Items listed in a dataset
____

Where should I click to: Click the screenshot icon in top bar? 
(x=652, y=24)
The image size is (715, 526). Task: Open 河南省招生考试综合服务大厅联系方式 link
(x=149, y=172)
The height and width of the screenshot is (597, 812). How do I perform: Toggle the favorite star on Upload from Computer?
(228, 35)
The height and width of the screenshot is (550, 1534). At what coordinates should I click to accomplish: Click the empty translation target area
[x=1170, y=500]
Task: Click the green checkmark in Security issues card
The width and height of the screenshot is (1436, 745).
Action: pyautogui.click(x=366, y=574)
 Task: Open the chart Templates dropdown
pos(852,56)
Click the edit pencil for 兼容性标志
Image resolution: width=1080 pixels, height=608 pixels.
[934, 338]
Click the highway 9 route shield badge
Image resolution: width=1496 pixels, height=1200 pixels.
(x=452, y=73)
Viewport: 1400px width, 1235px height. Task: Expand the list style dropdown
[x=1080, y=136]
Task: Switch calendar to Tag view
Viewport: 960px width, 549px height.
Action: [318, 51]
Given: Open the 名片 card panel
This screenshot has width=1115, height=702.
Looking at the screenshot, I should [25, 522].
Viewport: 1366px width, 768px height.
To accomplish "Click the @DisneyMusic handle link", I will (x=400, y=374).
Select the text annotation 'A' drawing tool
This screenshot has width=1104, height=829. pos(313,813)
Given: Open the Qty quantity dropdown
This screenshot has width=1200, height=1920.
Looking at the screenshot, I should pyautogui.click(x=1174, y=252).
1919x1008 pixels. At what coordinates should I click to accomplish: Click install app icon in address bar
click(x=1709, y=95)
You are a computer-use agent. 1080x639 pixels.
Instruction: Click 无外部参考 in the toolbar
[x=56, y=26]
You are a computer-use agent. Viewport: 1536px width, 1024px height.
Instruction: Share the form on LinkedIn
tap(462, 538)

____

**Work order**
Set down, exactly as they appear above, all lines from the one that has "1919x1008 pixels. At" down to the one that has "You are a computer-use agent. Viewport: 1536px", including those two and no others.

**Answer for the task**
1919x1008 pixels. At what coordinates should I click to accomplish: Click install app icon in address bar
click(x=1709, y=95)
You are a computer-use agent. 1080x639 pixels.
Instruction: Click 无外部参考 in the toolbar
[x=56, y=26]
You are a computer-use agent. Viewport: 1536px width, 1024px height.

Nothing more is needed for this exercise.